The reconstructive strategy should be optimized to lessen the risk of failure. Data suggest that in upper brachial plexus injury, the Oberlin transfer (ulnar fascicle to biceps branch) has better outcomes than any other nerve transfer strategy and also better outcomes compared with nerve graft repair. Double fascicular transfer utilizing a fascicle from the median nerve transferred to the brachialis branch plus the Oberlin nerve transfer, which intuitively would have improved outcomes compared with a single fascicular transfer, has been shown to have outcomes similar to those with single transfer using the Oberlin technique. If the ulnar nerve is partially injured and the flexor carpi ulnaris is weak, consideration should be given to an alternative strategy (though how weak is too weak remains unclear), so as to avoid further injury to the ulnar nerve or suboptimal recovery of elbow flexion.
For reconstruction of shoulder abduction and external rotation when nerve graft repair is possible, a number of potential permutations exist with combinations of nerve graft repair, spinal accessory nerve to suprascapular nerve transfer, radial nerve triceps branch to axillary nerve transfer, and trapezius tendon transfer (which requires not utilizing the spinal accessory nerve as a donor).
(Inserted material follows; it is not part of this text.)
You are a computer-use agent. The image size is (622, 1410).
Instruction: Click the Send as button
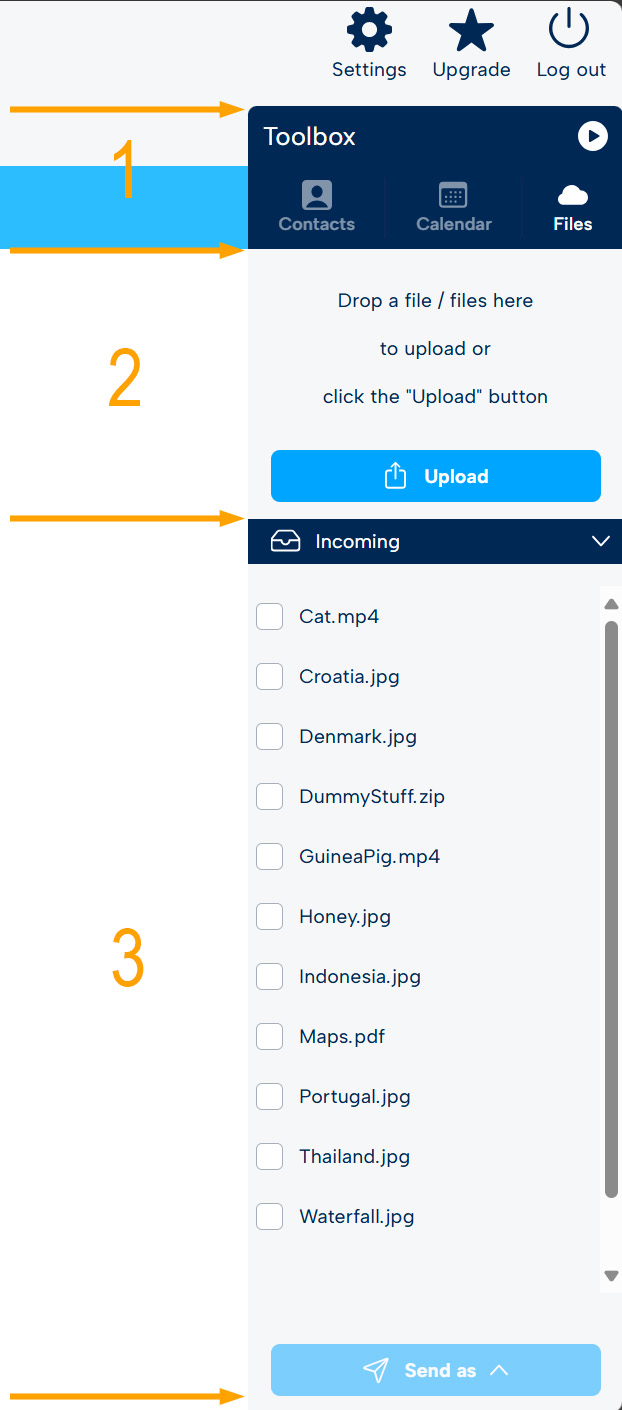pos(436,1370)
Two recent systematic analyses suggest that dual nerve transfer yields improved results for shoulder abduction compared with single nerve transfer, nerve graft, or combined nerve transfer and nerve graft. The role of trapezius tendon transfer relative to spinal accessory nerve transfer remains unclear.
When nerve graft repair is utilized, surgical technique is important in preventing or minimizing the risk of failure. Intraoperative electrophysiologic testing with somatosensory motor evoked potentials and motor evoked potentials can be used to confirm that the nerve stump is in continuity with the spinal cord and is viable. Nerve action potentials also can be used to determine a preganglionic versus postganglionic injury and to document regeneration across a postganglionic injury (i.e., a neuroma-in-continuity). The nerve stump must be prepared adequately to receive a graft. The damaged end should be resected back to bleeding, healthy-appearing nerve with normal fascicular architecture. We confirm this visually, though confirmation with histologic analysis is performed at some centers. The nerve graft should be cabled to create a size match between the nerve stump and cabled graft. Each coaptation should be secured with several fine microsutures, often supplemented with fibrin glue. We also wrap the coaptation site with a collagen nerve wrap because there are some data in animal models indicating that this improves outcomes. Finally, the graft length should be minimized while still allowing for a tension-free repair.